My favorite protein shake is actually very tasty. In the blender, I whiz:
12 oz LF milk (I'm using Lactaid now because I think I've got mild lactose intolerance)
1 scoop Click espresso protein powder (supposedly mocha flavor, but all I taste is coffee)
1/2 scoop Unjury vanilla protein powder
2-3 ice cubes

Sunday, July 18, 2010

Act your age? Maybe not.

The other day I wore a new outfit to work. It consisted of this drapey lime green tunic over a white tank top and white leggings, white sandals, turqouise earrings, and a multistrand necklace of turquoise & green beads. I thought I looked quite fetching in this get-up, though it did occur to me that I might be pushing my luck as far as the store dress code goes.

I stopped at Higher Ground, the Starbucks-type coffee shop, for my iced skinny latte. An attractive man, about my age, was sitting at one of the tables outside the shop, and as I walked across the parking lot, I became aware that he was watching me. And why not? There isn't much else to watch from that spot except street traffic: an endless flow of pickup trucks.
As I got closer to the shop, I could see the expression on the man's face, and realized that he was not looking at me like I was a pickup truck. He was looking at me with interest...and possibly with appreciation. He gave me a little smile as I went into the shop. Not the usual all-purpose Southern "Howareyoo?" greeting, but (it seemed to me) a smile just for me.
Well, I felt like a movie star as I waited for my latte. It's amazing what a little admiration can do for your ego. The man was talking on his cell phone when I left the shop. The only other person who seemed to appreciate my appearance that day was one of my college-girl coworkers ("I like your outfit, Miss Jean"). A few hours into my shift, I caught sight of myself in one of the store mirrors and suddenly thought, "That man was probably thinking, 'Look at that old fool, dressed like a teenager.' I should just dress and act my age."
But maybe not. Surely I have paid my dues to the Appropriate Dress Society. I don't wear white until after Memorial Day. I wear a bra (plus outer clothes) when in public. I don't wear plunging necklines, Daisy Duke shorts, spike heels, tattoos or body jewelry other than earrings. I don't wear blue jeans to church, or a bikini at the beach. I'm 56 years old and am no longer very interested in what other people think of my clothing choices. So every now and then, I think I'm entitled to dress like a girl 30-40 years younger than me. There is still a girl that age somewhere inside me, and she's delighted that I'm thin enough now to take more wardrobe risks.

Saturday, July 3, 2010

"Why do you even bother?"

At work the other day, at break time I found two other associates in the breakroom eating their lunches. One of them is a slender 19-yr-old and the other is a pudgy 40-something. They were eating Taco Bell specials and sharing an order of sugary fried cinnamon tortilla strips (I have no idea what they're called officially, and certainly don't need to know).
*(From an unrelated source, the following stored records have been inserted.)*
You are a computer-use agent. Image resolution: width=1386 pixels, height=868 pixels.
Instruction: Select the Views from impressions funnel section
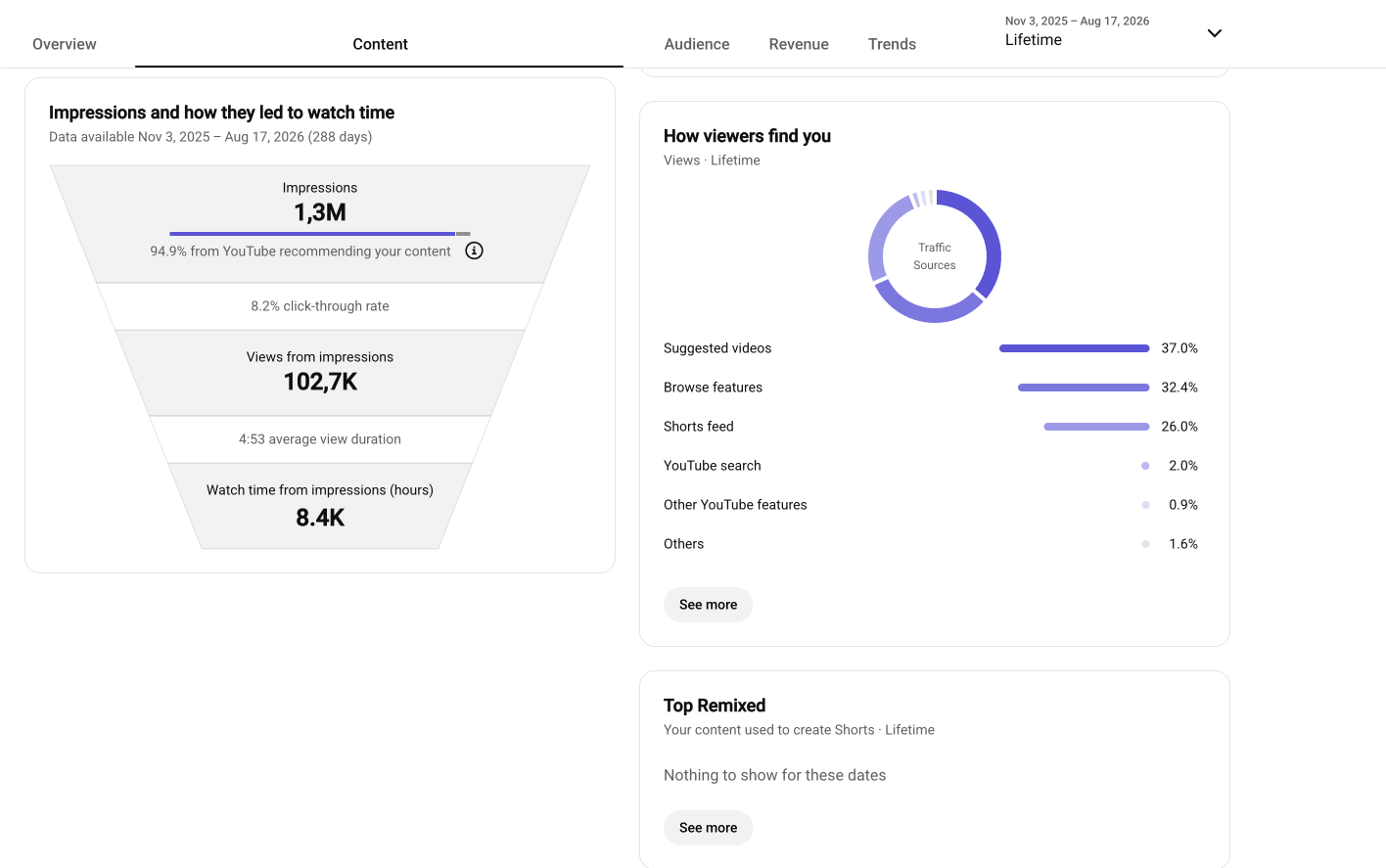point(320,373)

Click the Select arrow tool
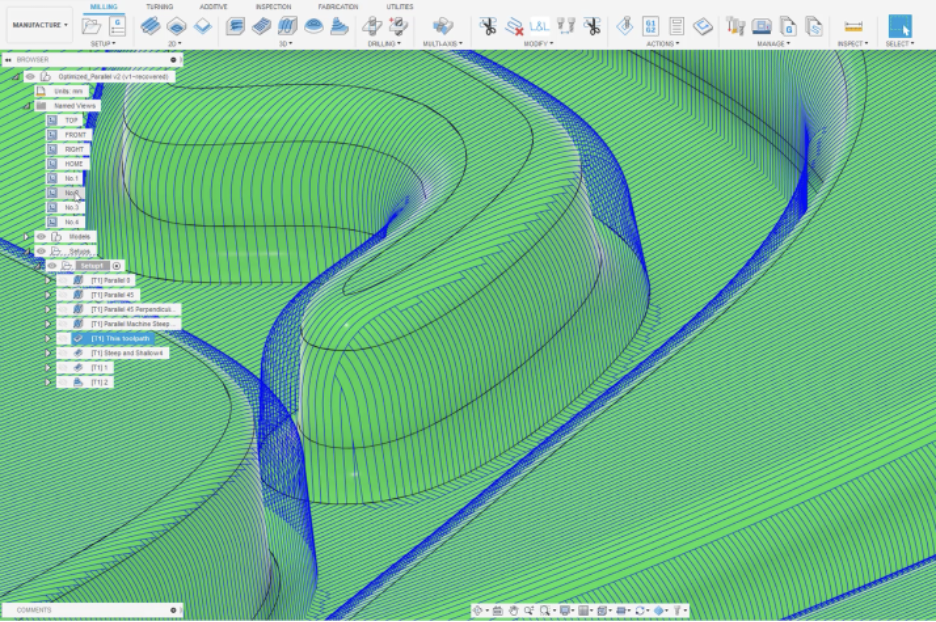pos(899,26)
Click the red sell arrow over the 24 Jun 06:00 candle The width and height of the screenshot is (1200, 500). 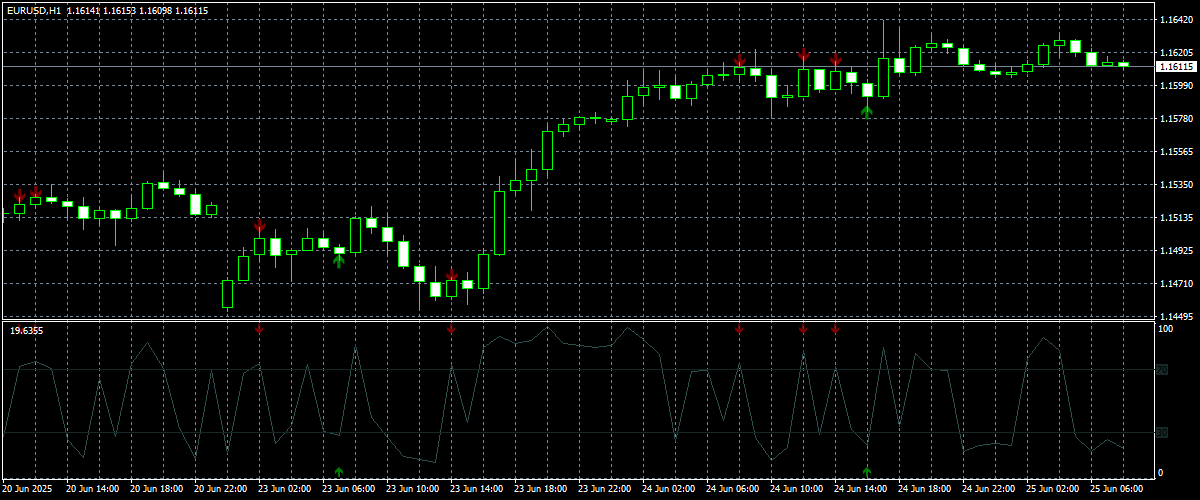[x=739, y=61]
I pulled my lunch out of the fridge and set it on the table near them. I had a sunflower seed coated cheese ball (1-1/2" to 2" in diameter) and 1/2 cup of chopped apple mixed with lite cool whip and sugar-free butterscotch pudding mix. My coworkers both studied my little containers and exclaimed: "Why do you even bother?" (said by the teen) and "A meal that size is just a teaser!" (said by the 40-something).

None of my coworkers there know that I had WLS. Well, one might suspect, because I used to work with her mom and my WLS is no secret at that company, and if that particular coworker has figured it out, I can trust her not to blab it to everyone else. I'm already famous at this store for my healthy meals ("What healthy thing you got for lunch today, Miss Jean?"). Now I'm famous for being weird, too!

But the funniest part (for me) was the fact that I was too full to finish the apple & Cool Whip stuff! I hid that from my coworkers, though, by taking my teeny containers to the kitchenette counter and hiding behind the fridge while scraping the leftovers into a paper towel before dropping the whole thing in the trash.